Navidad es contemplar que “cuando llegó la plenitud del tiempo, envió Dios a su Hijo, nacido de mujer, nacido bajo la ley, para rescatar a los que estaban bajo la ley, para que recibiéramos la adopción filial. Como sois hijos, Dios envió a nuestros corazones el Espíritu de su Hijo, que clama: « ¡Abba, Padre!». Así que ya no eres esclavo, sino hijo; y si eres hijo, eres también heredero por voluntad de Dios” (Gál 4,4-7).
Qué maravilla, por Jesús, Dios nos he hecho hijos en el Hijo, y herederos del reino de nuestro Padre del cielo.

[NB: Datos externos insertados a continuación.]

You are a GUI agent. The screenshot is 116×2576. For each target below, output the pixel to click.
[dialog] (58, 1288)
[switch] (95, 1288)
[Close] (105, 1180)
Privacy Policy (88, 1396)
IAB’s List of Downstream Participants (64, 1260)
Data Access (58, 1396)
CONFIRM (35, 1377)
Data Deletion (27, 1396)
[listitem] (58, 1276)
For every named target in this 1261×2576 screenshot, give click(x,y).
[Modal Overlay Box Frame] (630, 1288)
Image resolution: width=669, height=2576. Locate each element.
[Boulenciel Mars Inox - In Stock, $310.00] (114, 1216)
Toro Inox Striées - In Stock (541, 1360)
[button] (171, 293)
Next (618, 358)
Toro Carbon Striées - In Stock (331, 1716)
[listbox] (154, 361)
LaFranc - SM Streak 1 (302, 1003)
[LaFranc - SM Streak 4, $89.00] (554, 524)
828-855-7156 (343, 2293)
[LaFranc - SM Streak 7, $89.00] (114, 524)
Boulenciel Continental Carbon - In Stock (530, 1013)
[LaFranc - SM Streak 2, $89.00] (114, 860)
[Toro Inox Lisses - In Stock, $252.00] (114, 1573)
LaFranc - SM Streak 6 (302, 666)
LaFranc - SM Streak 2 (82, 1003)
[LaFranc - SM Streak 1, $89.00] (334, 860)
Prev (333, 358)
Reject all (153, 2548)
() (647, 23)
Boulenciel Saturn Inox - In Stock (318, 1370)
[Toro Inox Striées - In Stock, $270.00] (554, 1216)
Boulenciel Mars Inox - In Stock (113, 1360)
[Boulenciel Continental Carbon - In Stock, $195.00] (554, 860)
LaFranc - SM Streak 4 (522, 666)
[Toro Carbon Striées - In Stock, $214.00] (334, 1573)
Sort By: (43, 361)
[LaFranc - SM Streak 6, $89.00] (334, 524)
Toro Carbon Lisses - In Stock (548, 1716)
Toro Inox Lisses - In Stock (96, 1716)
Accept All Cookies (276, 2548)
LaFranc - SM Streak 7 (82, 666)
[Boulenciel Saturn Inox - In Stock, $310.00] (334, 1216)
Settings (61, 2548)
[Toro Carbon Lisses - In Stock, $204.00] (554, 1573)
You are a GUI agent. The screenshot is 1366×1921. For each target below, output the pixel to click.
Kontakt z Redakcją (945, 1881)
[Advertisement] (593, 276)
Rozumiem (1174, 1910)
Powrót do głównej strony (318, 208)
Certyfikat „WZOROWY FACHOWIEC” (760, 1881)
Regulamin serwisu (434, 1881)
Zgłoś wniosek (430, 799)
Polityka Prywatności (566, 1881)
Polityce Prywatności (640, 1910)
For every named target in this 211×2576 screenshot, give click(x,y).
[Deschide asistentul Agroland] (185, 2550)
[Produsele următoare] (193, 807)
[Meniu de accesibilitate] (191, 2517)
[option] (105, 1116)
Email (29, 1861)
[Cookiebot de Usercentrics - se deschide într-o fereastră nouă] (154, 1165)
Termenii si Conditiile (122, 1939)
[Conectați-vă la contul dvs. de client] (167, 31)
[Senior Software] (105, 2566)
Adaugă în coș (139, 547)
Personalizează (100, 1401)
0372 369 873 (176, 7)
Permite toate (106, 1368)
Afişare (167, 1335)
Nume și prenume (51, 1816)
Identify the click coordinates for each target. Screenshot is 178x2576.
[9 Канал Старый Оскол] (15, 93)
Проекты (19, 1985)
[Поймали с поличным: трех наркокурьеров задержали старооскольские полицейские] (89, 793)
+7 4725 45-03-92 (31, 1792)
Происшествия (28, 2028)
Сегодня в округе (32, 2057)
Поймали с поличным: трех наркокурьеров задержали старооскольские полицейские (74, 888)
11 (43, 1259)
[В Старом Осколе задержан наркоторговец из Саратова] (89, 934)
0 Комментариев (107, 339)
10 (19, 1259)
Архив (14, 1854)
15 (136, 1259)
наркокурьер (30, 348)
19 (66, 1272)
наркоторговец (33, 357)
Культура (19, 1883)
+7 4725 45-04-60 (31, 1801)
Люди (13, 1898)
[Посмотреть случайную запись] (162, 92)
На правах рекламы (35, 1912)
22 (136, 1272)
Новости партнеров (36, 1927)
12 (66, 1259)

Navidad es ver cumplidas las palabras de Gabriel a María: ”Concebirás en tu vientre y darás a luz un hijo, y le pondrás por nombre Jesús. Será grande, se llamará Hijo del Altísimo, el Señor Dios le dará el trono de David, su padre; reinará sobre la casa de Jacob para siempre, y su reino no tendrá fin» (Lc 31-33), pues, ”sucedió que, mientras estaban “en Belén”, le llegó a ella el tiempo del parto y dio a luz a su hijo primogénito, lo envolvió en pañales y lo recostó en un pesebre” (Lc 1, 6-7).
Por José Aumente,
Director del departamento de Pastoral de la Carretera de la Subcomisión Episcopal de migraciones y movilidad humana.